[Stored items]
*** Block opens ***

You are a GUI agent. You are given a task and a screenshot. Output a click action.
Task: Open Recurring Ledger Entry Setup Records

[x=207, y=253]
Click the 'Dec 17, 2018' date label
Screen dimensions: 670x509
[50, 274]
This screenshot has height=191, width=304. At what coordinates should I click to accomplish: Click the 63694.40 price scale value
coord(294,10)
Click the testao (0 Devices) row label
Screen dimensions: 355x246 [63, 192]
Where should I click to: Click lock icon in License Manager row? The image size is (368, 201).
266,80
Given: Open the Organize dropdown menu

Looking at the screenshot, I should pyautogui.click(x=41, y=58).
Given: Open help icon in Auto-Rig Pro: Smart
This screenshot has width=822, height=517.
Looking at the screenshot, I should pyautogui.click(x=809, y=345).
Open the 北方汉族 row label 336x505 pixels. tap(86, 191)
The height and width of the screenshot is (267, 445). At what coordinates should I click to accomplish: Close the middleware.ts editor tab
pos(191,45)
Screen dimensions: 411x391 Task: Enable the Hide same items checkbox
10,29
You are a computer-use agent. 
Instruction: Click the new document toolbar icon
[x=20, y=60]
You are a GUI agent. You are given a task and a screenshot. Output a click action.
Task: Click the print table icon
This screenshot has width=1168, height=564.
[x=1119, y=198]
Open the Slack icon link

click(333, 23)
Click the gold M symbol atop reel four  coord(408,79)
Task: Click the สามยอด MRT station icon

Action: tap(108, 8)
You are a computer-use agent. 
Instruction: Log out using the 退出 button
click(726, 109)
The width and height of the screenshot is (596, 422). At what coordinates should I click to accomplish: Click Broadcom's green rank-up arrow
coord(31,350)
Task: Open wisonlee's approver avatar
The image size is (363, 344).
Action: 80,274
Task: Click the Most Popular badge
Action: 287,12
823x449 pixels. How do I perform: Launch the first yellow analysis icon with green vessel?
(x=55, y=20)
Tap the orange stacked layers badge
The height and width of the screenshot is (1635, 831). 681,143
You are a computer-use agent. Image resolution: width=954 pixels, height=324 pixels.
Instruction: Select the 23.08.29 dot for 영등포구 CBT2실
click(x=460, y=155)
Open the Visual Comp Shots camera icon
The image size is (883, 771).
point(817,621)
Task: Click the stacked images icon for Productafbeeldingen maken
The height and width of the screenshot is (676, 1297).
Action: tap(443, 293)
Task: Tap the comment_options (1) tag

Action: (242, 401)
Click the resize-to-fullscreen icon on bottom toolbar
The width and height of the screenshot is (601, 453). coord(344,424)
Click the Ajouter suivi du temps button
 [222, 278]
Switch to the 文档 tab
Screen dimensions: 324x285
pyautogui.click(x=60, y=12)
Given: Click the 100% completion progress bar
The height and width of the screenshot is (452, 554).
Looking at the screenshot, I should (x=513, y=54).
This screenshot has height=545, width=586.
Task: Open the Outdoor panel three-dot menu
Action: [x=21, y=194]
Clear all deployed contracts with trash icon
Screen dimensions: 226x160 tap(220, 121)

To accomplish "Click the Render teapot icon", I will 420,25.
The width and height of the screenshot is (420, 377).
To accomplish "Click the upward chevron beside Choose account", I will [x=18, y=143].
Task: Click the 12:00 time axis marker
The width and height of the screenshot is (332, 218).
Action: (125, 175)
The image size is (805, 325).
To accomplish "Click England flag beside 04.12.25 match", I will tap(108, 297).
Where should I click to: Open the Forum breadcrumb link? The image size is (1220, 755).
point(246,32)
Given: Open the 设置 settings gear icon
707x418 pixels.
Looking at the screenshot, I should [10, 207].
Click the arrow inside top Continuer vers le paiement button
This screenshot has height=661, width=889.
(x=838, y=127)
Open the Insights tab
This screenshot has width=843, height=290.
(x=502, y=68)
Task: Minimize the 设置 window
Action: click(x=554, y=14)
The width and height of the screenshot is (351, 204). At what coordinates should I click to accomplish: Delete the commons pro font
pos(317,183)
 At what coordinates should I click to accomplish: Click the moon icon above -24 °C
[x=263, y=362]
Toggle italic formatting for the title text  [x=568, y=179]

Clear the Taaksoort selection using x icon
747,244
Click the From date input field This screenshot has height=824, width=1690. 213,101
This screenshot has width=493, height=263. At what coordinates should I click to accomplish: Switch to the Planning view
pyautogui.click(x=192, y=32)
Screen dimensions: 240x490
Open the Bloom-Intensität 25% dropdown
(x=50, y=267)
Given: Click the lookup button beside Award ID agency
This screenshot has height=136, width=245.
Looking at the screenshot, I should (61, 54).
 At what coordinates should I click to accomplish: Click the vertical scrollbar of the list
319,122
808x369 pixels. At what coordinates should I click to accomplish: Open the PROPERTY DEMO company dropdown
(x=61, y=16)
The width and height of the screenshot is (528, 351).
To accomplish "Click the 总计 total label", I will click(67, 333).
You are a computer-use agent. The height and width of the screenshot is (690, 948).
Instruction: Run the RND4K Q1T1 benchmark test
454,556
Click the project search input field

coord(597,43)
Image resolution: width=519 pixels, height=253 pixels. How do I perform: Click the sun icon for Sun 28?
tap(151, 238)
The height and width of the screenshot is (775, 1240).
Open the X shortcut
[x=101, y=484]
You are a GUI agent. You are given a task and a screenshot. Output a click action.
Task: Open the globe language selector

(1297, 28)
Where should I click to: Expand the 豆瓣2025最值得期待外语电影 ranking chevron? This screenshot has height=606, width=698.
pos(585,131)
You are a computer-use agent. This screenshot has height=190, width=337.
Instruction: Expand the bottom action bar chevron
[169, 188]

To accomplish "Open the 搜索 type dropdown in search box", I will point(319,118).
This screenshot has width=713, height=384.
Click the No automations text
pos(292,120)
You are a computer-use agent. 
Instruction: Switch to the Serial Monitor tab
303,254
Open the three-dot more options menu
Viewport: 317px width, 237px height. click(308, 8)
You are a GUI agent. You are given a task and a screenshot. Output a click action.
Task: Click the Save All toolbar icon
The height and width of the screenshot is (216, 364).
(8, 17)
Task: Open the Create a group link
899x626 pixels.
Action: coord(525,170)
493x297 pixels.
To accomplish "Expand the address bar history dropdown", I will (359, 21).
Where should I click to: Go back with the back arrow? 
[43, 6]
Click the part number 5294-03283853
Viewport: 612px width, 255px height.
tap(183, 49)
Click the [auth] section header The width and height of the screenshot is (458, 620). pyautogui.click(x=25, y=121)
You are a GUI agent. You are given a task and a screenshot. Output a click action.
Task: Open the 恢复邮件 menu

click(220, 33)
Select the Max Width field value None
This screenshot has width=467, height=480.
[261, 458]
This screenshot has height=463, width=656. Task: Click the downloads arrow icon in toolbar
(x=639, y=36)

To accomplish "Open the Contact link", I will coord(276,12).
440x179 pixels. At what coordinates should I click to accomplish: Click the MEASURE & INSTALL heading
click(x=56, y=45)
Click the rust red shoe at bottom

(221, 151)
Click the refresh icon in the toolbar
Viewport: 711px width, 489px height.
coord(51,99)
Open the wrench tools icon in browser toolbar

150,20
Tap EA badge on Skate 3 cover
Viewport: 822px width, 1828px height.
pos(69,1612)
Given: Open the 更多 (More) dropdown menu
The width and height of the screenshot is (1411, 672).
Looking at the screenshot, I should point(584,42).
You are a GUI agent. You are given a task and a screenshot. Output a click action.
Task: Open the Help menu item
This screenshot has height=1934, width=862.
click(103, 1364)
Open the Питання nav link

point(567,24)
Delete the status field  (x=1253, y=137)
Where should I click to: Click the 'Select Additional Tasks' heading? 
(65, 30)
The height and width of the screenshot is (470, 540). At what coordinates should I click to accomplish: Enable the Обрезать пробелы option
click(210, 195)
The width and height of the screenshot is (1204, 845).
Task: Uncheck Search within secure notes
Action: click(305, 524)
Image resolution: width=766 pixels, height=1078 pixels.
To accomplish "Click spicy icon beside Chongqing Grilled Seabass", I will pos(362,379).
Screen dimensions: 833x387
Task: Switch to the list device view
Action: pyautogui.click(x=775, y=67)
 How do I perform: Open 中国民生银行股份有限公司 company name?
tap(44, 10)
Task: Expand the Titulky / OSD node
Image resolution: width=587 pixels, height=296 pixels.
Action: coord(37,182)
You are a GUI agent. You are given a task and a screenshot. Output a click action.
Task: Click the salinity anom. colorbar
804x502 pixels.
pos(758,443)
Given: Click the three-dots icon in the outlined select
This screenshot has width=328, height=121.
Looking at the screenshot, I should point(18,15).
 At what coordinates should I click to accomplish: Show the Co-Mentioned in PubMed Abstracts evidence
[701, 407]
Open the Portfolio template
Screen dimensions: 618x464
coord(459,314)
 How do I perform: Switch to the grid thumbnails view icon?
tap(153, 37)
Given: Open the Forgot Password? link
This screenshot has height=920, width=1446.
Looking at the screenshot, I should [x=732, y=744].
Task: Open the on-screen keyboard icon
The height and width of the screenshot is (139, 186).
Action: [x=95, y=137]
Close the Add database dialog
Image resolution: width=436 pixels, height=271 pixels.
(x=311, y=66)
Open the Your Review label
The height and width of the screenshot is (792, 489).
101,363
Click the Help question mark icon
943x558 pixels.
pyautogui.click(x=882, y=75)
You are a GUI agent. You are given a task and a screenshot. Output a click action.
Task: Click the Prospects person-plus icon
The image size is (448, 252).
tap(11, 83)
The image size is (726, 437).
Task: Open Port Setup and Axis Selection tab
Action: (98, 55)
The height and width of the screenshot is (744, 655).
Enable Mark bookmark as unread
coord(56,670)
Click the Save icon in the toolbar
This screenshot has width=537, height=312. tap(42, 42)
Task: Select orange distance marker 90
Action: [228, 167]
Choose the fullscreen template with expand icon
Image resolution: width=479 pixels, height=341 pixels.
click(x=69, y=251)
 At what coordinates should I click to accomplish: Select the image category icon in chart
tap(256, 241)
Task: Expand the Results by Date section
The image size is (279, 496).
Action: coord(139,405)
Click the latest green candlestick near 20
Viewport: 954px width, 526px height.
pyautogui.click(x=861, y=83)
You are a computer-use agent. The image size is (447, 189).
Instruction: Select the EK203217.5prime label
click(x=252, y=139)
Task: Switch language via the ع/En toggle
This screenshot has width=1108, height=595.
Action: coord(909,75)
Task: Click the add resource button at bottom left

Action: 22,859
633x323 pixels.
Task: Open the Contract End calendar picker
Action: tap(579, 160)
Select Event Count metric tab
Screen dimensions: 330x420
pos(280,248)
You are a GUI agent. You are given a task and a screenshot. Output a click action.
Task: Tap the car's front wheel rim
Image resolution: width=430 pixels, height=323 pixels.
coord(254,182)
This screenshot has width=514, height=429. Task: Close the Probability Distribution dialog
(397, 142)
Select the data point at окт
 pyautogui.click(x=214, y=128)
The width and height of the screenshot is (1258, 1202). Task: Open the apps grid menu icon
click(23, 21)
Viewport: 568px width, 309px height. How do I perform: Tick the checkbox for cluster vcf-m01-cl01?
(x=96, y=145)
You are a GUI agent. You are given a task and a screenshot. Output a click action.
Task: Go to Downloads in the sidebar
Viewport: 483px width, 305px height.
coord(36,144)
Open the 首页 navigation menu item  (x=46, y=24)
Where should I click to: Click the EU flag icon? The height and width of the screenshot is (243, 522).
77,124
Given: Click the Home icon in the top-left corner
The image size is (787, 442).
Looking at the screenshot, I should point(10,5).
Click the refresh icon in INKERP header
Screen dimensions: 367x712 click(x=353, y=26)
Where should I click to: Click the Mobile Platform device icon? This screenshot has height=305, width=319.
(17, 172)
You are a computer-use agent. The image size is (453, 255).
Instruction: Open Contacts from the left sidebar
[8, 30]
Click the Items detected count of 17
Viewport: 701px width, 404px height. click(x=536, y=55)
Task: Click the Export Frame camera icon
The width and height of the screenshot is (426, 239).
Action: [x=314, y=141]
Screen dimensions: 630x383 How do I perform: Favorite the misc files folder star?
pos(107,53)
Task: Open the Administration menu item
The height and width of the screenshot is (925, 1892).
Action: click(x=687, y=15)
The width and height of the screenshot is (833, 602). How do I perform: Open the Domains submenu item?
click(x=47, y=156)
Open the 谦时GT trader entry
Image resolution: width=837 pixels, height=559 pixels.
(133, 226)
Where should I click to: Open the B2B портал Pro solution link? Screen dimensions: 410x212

*** Block closes ***

Aim of the task
State how many lines of the records above contain "camera", with no words besides the number.

Reply to the exercise
2